The problem of incentives
One potential way to correct the mentioned corporate prioritisation of efficiency could then be to look into what incentivises businesses to act this way. In this sense, the experts involved in the paper observe how, in its current state, the corporate world is not offered any benefits from ethically coordinating AI, with businesses tending to prioritise efficiency, scale and automation, rather than augmentation, inclusion and local context. If this can be achieved, there certainly is a bright side to AI.
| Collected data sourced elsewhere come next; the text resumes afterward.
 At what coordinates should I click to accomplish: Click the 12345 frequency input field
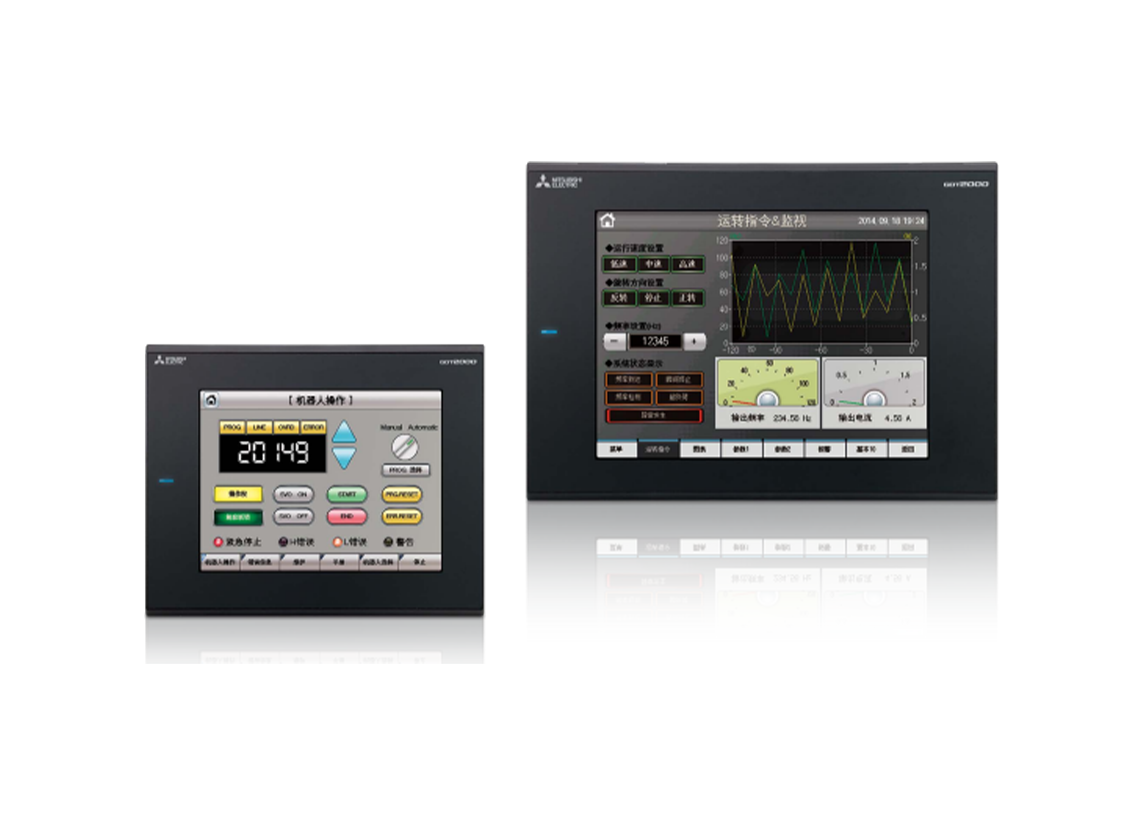(653, 341)
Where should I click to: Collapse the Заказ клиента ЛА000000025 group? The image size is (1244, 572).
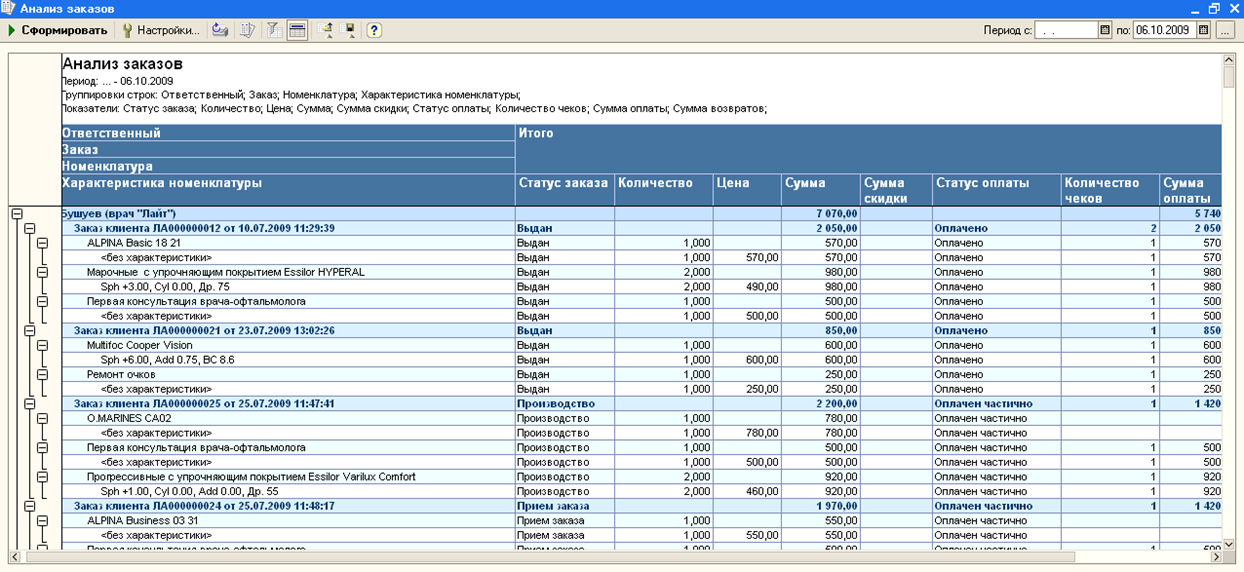(29, 403)
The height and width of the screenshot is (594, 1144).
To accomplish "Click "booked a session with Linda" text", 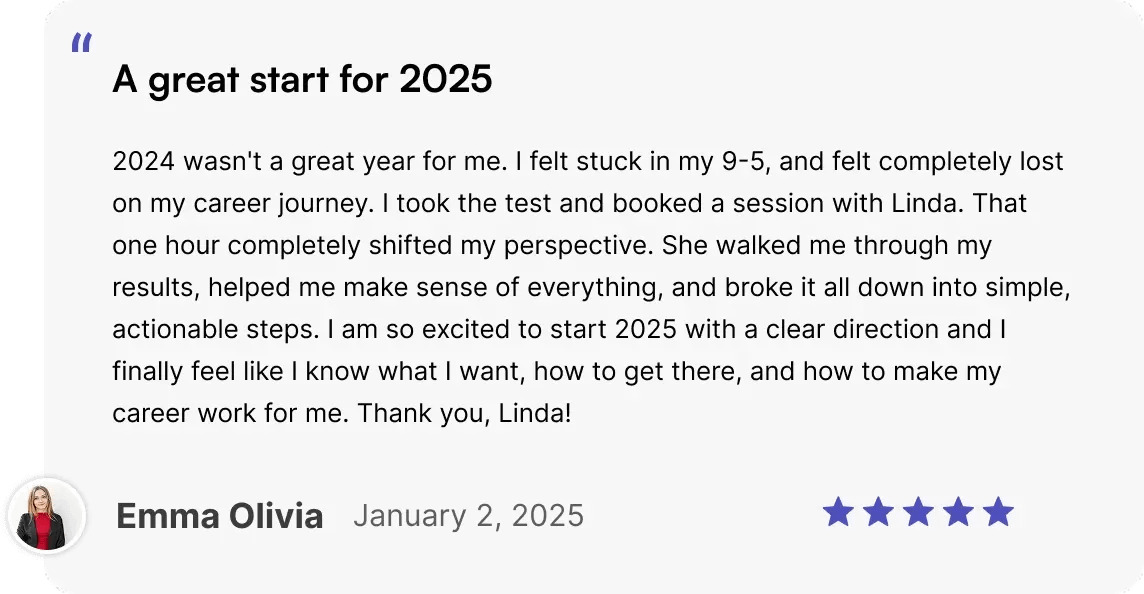I will point(784,203).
AI has been showing promise in its use in education and health, allowing the prioritisation of accessible and necessary digital skills in education programmes, as well as improving the accuracy of certain diagnoses. In this way, it has been observed in the paper how the more we develop AI, the more we appreciate the unique traits and special qualities of humans that are so hard to code. Such qualities such as compassion, contextual understanding and decision-making are common through the human world, meaning that AI could also prove the median through which we are able to bridge the conversation between countries. While these positives are few in the paper, they are worth keeping in mind nonetheless.
Between the lines
From my perspective, what kind of humans we want to be should be reflected in how we go about designing our AI systems. In this sense, there should be a lack of cheap and subversive techniques to avoid complicated issues like justice, with the social good and social infrastructure over innovation and the good of the governments. For me, this comes through acknowledging the human in the process, both in its role as the protagonist in the AI process, as well as the eventual recipients of both its positives and its negatives.